### EXERCISE PASSAGE:
-------------------------

Background: Cost is a barrier to creating educational resources, and new educational initiatives are often limited in distribution. Medical training programs must develop strategies to create and implement cost-effective educational programming.
Objective: We developed high-quality medical programming in procedural instruction with efficient economics, reaching the most trainees at the lowest cost.
Methods: The Just-In-Time online procedural program was developed at the University of Toronto in Canada, aiming to teach thoracentesis, paracentesis, and lumbar puncture skills to internal medicine trainees. Commercial vendors quoted between CAD $50,000 and $100,000 to create 3 comprehensive e-learning procedural modules-a cost that was prohibitive. Modules were therefore developed internally, utilizing 4 principles aimed at decreasing costs while creating efficiencies: targeting talent, finding value abroad, open source expansion, and extrapolating efficiency.
Results: Procedural modules for thoracentesis, paracentesis, and lumbar puncture were created for a total cost of CAD $1,200, less than 3% of the anticipated cost in utilizing traditional commercial vendors. From November 2016 until October 2018, 1800 online instructional sessions have occurred, with over 3600 pageviews of content utilized. While half of the instructional sessions occurred within the city of Toronto, utilization was documented in 10 other cities across Canada.
Conclusions: The Just-in-Time online instructional program successfully created 3 procedural modules at a fraction of the anticipated cost and appeared acceptable to residents based on website utilization.

-------------------------

(Stored records)
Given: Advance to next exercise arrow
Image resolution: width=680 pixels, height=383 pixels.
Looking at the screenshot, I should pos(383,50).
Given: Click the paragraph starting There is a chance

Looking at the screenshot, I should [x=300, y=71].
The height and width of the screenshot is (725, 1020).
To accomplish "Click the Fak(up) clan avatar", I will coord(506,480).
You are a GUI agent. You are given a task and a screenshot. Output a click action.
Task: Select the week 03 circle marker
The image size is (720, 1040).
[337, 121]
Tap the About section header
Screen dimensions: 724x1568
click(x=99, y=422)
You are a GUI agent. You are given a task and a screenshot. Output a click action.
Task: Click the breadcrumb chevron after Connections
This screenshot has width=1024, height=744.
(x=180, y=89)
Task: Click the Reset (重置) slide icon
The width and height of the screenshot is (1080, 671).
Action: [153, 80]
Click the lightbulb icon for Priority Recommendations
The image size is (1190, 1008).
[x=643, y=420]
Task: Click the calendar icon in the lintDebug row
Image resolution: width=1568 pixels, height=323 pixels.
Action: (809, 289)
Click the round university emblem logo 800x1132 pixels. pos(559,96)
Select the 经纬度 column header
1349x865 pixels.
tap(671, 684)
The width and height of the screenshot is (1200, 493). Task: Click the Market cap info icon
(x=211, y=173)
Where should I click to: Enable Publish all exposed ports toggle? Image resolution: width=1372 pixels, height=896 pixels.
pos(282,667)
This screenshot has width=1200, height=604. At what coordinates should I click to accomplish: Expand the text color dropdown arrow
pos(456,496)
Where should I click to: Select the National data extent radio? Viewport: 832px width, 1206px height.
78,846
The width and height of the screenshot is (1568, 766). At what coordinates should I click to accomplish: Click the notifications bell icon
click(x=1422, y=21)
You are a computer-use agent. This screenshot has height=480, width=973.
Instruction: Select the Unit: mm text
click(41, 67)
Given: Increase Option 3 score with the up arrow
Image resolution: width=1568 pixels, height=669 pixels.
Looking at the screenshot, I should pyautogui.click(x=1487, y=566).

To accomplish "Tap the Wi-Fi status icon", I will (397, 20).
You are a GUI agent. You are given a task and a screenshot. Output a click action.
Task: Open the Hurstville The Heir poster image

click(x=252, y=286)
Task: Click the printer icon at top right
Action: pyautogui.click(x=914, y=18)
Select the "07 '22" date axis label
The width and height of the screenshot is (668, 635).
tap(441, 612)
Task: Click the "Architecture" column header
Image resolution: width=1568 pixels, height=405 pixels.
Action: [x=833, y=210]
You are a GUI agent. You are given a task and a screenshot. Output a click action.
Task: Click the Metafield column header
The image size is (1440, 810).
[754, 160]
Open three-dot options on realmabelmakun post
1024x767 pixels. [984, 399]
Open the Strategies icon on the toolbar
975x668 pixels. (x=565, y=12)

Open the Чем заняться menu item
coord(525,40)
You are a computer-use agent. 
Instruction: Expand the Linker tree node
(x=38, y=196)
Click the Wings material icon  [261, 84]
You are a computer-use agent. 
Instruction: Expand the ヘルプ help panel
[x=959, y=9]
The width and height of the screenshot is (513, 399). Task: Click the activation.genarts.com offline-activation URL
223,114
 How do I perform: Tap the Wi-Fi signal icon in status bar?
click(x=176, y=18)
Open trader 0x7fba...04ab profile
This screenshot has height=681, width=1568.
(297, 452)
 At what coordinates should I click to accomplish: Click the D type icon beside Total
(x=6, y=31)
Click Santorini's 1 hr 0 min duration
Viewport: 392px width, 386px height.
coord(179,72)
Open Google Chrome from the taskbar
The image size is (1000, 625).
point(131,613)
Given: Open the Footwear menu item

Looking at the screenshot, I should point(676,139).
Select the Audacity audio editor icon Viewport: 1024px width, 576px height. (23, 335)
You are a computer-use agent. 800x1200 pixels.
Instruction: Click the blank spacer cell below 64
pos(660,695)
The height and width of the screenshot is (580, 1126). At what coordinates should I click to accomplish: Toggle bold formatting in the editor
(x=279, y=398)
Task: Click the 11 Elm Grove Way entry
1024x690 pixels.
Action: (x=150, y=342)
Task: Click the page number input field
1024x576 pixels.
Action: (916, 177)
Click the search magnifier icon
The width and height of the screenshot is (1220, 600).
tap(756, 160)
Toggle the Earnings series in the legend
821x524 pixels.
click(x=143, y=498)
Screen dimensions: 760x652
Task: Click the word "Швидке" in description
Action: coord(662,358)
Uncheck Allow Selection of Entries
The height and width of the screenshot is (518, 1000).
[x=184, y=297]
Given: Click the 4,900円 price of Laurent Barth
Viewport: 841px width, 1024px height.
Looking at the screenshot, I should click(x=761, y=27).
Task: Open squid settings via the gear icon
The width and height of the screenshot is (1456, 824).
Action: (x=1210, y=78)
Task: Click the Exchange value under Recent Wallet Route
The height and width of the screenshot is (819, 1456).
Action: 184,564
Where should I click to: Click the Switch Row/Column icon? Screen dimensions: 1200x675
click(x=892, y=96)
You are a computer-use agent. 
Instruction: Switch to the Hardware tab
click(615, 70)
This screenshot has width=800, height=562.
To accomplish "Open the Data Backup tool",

-------------------------

### TASK TO COMPLETE:
From the abstract on low-cost procedural training modules, copy out the stretch from "Methods: The Just-In-Time" through "and extrapolating efficiency.".

### SOLUTION TO THIS PROBLEM:
Methods: The Just-In-Time online procedural program was developed at the University of Toronto in Canada, aiming to teach thoracentesis, paracentesis, and lumbar puncture skills to internal medicine trainees. Commercial vendors quoted between CAD $50,000 and $100,000 to create 3 comprehensive e-learning procedural modules-a cost that was prohibitive. Modules were therefore developed internally, utilizing 4 principles aimed at decreasing costs while creating efficiencies: targeting talent, finding value abroad, open source expansion, and extrapolating efficiency.